There was the hostile relationship between Slater and Gryffe, the file of cuttings on the Minister that Slater had kept in his office, the money in the suitcase in Gryffe’s study.
Bannerman got up and went through to the living room, lifting the phone to call the Post. He waited uneasily as the number rang distantly. He felt a lack of commitment to this story. Tait, he knew, would not want him to unearth anything that might bring the paper into disrepute, and he felt a disconcerting lack of personal motivation. It worried him.
‘Edinburgh Post.’
‘Put me through to the library, please.’ He waited until a receiver lifted.
‘Library.’ It was a woman’s voice.
‘Jean, it’s Neil Bannerma
n.’
‘Hello, Neil. You still in Brussels?’ And without waiting for an answer, ‘Poor Tim. What a terrible thing.’
‘Yes,’ Bannerman said. ‘Look, do me a favour, Jean. Search out any cuttings we’ve got on Robert Gryffe, as well as anything we might have on him in his obit file. I want to lay hands on everything we know about the guy.’
‘Are you in a hurry for it?’
‘Yes. Just photocopy the stuff, stick it in an envelope and give it to the editor. He’s flying over tomorrow. He can bring it with him.’
‘Okay, Neil.’
He hung up, and drew the curtains open and stared thoughtfully down into the street. Then he turned his gaze around the living room. He might as well make a start with the apartment.
It took him less than half an hour to go through it room by room, drawer by drawer.

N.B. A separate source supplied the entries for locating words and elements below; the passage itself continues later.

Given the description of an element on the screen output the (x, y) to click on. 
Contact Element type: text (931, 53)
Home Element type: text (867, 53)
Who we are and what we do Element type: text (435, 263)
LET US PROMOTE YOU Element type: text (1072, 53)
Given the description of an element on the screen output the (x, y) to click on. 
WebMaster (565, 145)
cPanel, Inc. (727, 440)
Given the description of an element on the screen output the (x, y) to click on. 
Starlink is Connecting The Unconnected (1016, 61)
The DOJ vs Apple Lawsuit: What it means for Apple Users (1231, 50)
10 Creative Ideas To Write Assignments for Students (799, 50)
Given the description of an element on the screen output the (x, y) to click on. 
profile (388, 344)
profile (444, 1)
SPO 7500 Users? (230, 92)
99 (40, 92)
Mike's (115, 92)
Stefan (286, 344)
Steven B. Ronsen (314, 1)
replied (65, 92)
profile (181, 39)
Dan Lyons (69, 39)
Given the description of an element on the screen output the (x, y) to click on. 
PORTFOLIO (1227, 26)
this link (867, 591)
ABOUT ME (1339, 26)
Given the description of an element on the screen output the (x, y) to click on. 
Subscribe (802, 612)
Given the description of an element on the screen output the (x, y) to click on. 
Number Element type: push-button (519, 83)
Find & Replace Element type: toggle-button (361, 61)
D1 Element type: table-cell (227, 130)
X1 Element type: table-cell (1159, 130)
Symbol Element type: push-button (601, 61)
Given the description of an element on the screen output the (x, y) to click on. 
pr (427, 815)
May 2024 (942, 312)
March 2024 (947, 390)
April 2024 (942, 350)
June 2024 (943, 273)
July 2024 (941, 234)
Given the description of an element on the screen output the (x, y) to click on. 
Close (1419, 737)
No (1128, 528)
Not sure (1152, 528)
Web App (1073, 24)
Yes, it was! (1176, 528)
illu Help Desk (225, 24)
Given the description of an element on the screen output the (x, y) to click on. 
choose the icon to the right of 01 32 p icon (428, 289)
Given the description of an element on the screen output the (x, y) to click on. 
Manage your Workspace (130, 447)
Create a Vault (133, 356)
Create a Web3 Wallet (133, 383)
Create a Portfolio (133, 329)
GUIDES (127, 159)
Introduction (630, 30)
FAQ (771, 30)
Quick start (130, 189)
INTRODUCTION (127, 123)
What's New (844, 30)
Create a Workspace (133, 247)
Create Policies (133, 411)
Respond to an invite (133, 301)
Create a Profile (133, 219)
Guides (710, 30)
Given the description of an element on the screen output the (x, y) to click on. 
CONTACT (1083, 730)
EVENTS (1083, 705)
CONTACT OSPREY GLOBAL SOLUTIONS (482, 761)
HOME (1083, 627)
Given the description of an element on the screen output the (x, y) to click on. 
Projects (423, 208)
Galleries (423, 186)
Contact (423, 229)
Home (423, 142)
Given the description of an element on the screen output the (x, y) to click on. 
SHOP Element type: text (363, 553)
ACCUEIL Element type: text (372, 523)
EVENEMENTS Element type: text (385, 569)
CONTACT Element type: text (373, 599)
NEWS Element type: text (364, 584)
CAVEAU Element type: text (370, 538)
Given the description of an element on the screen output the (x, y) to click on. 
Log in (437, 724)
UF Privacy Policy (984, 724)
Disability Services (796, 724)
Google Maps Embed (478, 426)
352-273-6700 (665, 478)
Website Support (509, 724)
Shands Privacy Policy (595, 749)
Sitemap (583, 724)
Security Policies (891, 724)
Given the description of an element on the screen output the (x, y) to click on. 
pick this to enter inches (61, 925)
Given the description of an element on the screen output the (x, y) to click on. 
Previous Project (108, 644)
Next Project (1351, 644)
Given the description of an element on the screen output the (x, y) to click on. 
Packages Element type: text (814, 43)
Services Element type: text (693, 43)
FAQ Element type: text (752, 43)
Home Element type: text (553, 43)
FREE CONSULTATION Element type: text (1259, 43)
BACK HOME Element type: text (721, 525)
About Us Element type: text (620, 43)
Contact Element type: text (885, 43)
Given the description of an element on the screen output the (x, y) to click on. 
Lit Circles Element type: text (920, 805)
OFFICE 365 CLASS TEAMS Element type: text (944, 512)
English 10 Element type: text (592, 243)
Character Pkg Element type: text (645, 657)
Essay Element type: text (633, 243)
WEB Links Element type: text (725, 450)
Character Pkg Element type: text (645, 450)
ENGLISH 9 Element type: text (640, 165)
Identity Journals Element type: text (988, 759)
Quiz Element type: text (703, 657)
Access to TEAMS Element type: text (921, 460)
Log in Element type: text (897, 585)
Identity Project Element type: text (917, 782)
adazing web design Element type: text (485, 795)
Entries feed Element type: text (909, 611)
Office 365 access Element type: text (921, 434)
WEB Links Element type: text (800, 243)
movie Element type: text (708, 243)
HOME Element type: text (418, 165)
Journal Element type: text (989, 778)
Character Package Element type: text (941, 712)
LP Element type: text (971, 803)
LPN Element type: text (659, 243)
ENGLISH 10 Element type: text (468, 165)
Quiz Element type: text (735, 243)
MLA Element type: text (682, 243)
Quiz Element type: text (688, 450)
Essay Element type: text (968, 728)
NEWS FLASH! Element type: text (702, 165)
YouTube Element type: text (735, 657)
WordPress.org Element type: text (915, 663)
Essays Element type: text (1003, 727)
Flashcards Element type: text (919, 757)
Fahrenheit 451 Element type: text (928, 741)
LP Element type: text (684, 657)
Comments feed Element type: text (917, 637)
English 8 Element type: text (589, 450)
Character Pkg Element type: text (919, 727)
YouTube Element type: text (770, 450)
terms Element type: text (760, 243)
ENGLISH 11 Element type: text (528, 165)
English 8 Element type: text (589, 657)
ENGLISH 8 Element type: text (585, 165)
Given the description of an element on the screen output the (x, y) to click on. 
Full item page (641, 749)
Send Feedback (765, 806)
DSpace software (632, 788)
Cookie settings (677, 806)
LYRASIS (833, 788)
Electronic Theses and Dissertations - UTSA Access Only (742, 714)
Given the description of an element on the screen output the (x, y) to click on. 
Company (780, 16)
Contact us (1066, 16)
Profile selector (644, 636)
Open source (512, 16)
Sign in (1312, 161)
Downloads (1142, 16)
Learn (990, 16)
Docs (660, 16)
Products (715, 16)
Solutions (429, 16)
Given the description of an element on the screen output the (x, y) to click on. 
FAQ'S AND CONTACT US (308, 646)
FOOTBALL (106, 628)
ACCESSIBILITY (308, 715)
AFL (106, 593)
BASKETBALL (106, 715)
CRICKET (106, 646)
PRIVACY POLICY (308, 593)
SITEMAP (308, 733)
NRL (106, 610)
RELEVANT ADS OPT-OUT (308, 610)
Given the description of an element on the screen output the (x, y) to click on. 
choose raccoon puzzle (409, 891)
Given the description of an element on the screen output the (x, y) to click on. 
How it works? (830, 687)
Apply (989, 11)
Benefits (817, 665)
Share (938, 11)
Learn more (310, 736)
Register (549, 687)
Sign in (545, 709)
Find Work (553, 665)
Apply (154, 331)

There were extraordinarily few personal items. The safe was locked, and most of the drawers empty. It was not until he had begun his search that he noticed just how tidy the flat was. Slater had not struck him as being a particularly fastidious man. Of course the place would already have been searched by the police, and when a good cop does his job properly he almost always leaves the place he searched tidier than he found it. But still, it was more than just tidy. It was as if the flat had never been lived in. Even the child’s room seemed naked, except for the rag doll lying on the armchair where Bannerman had dropped it the night before.
Here, too, the drawers were empty. Bannerman opened the wardrobe. A dozen coat hangers rattled and swung freely. Bannerman frowned as a suspicion grew in his mind. He went through to the kitchen and found the larder. There were a few cans of soup, a tin of spaghetti and a nearly empty coffee jar. The refrigerator had been switched off, and its shelves were bare. Then into Slater’s bedroom, again to find an empty wardrobe, empty drawers in the bedside cabinet.